In fact, by the time forensics gets to a murder scene, it's pretty remarkable if there's even a body there to examine. The cops don't want to deal with corpses. Well, nobody really wants to deal with corpses (if you get too excited about dead bodies they tend to look at you funny). But the police especially don't want the body around, so they usually call an ambulance to take the victim away before he inevitably shits his pants.
Then there's the actual collection of evidence. We don't just shine a black light around all willy-nilly and swab a computer keyboard or two. No, we collect everything in the room, if not everything in the house. And when said house looks like this, it can get downright tedious (not to mention smelly):
Consider yourself lucky for never having to ask, "Are mummified cats considered evidence?"

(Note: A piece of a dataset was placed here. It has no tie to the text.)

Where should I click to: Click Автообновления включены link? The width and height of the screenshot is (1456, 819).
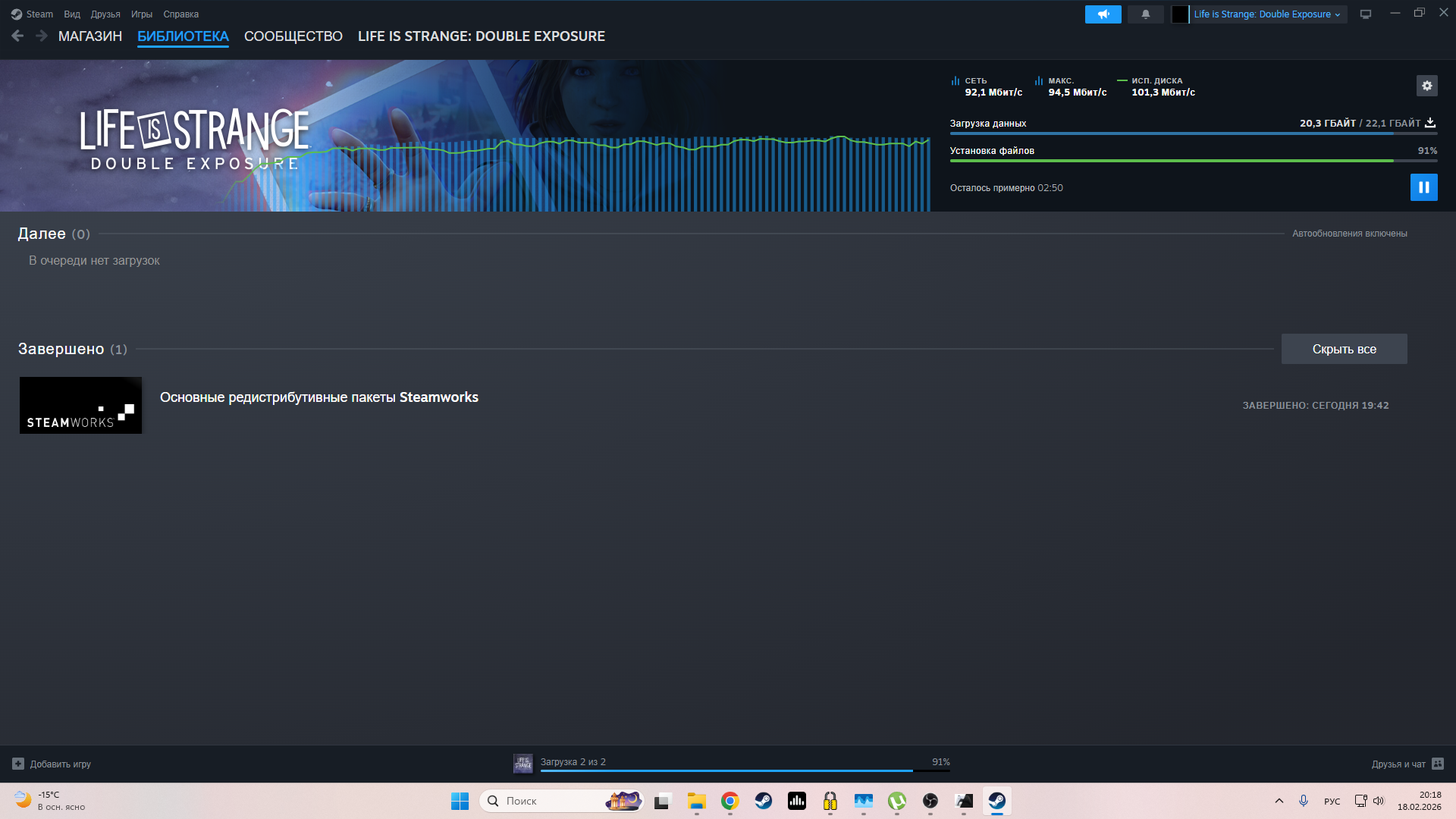pos(1349,234)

Oh, and speaking of black lights, I'm about to ruin every single detective show on TV for you right now. Ready? Here we go: Black lights don't detect blood. Well, they do, but not in the way TV depicts it. In college we had a session where my instructor took several fabrics and smeared various bodily fluids on them (forensics courses are ... interesting). Then she took us into a dark room and had us shine black lights on them, and that's when we discovered that blood absorbs UV light and appears as black splotches. So what's that bright, glowing fluid all the TV black lights are revealing? The answer, of course, is semen. Every single episode of CSI: Miami features David Caruso standing in a room absolutely drenched in man-batter.